Collected data entries:

"""

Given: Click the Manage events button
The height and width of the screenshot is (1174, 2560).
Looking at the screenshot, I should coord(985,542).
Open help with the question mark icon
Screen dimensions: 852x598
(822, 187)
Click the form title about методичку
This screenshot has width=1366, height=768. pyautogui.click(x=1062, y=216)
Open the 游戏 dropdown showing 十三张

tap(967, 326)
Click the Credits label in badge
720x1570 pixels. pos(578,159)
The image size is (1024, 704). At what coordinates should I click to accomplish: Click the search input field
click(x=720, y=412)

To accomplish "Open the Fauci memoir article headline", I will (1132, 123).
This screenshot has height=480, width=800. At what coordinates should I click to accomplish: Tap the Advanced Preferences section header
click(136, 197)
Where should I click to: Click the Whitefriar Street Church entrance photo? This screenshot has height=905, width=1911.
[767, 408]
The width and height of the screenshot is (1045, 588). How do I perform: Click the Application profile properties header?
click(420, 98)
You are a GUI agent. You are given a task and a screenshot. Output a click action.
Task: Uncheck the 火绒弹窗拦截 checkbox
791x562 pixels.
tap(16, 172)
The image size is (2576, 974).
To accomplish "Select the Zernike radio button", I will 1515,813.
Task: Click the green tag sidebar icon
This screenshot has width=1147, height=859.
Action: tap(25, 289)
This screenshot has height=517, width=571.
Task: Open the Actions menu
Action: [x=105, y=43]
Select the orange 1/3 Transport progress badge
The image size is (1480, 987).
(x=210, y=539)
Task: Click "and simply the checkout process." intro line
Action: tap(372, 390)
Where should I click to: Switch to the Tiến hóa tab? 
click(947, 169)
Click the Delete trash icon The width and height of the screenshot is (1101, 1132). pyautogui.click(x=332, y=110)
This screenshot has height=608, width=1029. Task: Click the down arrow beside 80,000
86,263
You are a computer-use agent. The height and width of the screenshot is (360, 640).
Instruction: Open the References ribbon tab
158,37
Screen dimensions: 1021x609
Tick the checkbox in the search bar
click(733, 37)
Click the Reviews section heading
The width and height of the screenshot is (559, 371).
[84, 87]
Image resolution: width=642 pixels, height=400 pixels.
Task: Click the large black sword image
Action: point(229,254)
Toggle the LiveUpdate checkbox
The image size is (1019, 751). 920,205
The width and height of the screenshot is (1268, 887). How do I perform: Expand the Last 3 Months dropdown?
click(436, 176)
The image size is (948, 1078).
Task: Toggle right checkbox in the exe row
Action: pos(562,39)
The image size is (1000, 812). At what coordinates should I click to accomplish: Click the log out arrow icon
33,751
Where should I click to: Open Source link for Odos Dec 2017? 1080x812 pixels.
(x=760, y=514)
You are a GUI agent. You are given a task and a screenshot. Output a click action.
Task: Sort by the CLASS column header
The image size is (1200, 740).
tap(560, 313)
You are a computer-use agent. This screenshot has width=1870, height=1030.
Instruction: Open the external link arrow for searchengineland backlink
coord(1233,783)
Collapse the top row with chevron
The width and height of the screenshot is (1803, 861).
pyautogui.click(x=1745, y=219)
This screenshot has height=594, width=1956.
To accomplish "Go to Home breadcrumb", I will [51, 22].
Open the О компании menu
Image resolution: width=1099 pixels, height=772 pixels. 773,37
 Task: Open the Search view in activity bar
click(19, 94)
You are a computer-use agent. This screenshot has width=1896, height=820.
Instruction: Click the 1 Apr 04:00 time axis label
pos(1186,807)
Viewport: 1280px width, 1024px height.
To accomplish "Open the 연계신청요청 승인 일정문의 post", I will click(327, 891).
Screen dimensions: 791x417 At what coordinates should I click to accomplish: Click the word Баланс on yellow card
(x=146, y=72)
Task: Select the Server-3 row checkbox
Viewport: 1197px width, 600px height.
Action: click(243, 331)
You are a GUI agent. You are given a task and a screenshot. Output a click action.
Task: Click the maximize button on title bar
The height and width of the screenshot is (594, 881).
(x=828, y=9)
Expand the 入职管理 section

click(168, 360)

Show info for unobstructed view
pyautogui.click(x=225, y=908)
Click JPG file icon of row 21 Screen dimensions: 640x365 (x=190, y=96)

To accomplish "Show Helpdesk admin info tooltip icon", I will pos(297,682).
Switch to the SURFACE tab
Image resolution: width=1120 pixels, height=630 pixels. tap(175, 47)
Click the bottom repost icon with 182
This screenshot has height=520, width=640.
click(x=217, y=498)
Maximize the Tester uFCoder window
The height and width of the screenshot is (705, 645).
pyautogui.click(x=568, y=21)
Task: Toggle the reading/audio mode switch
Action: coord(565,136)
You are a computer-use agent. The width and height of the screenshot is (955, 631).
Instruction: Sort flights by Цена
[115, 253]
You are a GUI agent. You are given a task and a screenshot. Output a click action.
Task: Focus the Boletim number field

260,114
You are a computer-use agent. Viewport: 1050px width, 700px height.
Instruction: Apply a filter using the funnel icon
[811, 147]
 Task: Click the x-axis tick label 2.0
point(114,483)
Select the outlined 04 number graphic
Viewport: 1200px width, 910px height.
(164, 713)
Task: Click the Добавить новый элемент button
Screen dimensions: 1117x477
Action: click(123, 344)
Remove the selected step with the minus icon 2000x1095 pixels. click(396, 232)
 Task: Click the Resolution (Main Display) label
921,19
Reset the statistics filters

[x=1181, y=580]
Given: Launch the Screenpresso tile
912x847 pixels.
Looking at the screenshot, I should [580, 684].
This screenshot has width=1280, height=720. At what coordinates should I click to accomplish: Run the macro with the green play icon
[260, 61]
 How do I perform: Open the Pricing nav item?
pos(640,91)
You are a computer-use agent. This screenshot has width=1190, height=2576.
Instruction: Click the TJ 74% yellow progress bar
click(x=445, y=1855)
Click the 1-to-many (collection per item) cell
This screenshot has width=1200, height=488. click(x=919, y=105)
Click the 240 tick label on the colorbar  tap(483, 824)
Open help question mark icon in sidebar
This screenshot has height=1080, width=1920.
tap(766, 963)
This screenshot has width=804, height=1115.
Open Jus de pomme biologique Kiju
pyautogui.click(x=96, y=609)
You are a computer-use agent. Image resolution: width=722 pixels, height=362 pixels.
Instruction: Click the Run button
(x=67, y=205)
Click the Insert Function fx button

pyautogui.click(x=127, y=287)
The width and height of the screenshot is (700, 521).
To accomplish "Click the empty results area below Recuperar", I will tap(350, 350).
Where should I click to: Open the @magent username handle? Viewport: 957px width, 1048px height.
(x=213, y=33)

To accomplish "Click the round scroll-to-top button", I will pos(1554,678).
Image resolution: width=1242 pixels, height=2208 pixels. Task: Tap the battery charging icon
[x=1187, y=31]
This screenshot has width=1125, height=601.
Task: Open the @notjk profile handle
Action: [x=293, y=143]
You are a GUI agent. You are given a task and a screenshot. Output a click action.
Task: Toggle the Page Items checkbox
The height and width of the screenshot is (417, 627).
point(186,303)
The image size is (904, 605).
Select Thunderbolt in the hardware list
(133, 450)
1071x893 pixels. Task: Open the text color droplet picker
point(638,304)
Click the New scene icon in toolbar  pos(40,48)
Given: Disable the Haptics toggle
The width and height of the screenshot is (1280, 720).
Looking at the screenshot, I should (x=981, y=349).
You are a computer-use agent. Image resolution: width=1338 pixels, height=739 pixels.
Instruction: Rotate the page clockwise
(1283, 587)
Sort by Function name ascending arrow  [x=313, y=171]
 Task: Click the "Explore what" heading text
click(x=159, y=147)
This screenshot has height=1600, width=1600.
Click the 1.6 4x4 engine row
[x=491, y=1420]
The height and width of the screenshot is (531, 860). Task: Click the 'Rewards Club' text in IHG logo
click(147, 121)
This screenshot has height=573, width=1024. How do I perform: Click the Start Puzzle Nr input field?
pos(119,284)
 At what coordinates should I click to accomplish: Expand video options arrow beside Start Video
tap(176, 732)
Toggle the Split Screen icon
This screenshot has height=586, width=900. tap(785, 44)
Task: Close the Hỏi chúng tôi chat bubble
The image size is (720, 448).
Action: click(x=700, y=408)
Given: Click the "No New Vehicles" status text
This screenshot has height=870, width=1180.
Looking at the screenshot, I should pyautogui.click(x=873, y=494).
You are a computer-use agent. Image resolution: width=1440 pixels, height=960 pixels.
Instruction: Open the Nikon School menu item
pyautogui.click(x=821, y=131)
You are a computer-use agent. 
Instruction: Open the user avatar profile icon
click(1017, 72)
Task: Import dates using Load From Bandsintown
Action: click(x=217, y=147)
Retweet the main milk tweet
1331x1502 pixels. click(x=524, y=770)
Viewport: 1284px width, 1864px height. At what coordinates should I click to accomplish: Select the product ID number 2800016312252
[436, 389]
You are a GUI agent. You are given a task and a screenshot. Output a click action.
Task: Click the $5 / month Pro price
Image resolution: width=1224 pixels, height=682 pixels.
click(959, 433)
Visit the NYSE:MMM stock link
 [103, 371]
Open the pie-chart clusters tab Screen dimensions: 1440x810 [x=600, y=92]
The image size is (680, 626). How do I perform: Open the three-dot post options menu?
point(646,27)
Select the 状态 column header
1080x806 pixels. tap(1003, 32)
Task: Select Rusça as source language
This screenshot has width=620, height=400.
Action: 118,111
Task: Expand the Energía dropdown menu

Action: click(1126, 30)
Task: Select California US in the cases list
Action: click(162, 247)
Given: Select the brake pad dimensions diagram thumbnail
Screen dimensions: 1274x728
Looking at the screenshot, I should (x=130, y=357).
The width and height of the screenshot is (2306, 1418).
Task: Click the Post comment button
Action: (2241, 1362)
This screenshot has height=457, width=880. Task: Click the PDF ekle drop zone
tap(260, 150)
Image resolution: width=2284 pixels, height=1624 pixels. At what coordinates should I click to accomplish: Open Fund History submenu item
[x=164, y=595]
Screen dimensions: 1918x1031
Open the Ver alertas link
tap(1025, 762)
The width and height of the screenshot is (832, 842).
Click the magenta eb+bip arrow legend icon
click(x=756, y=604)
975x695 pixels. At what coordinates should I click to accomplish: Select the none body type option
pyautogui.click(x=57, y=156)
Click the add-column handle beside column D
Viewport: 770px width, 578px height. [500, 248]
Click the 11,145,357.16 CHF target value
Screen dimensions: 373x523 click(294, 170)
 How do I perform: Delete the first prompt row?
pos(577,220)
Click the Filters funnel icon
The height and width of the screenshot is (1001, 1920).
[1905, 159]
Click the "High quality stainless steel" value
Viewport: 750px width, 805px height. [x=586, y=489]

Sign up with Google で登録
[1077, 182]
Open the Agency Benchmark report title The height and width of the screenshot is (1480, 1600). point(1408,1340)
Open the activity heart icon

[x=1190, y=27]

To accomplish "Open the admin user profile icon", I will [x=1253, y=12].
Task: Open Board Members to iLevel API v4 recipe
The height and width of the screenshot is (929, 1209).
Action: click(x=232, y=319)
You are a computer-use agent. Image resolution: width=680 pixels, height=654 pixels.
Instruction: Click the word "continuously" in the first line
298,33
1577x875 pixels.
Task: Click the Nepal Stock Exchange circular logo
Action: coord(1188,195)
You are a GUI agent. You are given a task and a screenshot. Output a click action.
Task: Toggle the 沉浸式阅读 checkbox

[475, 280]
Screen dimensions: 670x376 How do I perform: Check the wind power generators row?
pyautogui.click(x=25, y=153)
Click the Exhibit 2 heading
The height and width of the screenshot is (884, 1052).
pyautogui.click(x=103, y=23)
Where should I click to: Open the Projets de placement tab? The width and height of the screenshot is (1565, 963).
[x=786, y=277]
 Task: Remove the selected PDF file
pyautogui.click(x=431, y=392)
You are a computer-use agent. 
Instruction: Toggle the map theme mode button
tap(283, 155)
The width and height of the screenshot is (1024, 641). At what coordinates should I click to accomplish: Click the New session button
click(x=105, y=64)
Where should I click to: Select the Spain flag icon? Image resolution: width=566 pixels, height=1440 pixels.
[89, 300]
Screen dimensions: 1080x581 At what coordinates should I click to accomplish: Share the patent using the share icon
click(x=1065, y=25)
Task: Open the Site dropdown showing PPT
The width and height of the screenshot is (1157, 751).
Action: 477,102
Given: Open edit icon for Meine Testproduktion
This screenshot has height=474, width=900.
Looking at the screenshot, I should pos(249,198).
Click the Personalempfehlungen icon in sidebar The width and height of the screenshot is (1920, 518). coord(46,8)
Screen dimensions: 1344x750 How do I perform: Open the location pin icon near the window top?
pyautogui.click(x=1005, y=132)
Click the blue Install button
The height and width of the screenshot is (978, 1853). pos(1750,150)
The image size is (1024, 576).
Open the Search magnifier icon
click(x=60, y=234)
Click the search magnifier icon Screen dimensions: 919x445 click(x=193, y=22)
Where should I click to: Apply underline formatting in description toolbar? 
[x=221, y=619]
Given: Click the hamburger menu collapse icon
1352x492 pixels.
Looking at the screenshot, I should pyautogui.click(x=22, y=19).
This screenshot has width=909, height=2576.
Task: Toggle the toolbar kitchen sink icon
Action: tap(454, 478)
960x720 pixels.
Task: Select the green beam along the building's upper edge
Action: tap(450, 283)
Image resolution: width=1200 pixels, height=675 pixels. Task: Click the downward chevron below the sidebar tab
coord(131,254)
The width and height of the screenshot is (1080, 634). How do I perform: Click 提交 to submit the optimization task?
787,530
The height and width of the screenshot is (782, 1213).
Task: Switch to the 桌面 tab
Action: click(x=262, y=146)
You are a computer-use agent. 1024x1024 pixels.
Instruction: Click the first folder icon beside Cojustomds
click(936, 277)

"""

Look back at the entries above. Retype the line with "Instruction: Open the external", the line with "has width=1896, height=820.", and all lines in between.

TASK ANSWER »
Instruction: Open the external link arrow for searchengineland backlink
coord(1233,783)
Collapse the top row with chevron
The width and height of the screenshot is (1803, 861).
pyautogui.click(x=1745, y=219)
This screenshot has height=594, width=1956.
To accomplish "Go to Home breadcrumb", I will [51, 22].
Open the О компании menu
Image resolution: width=1099 pixels, height=772 pixels. 773,37
 Task: Open the Search view in activity bar
click(19, 94)
You are a computer-use agent. This screenshot has width=1896, height=820.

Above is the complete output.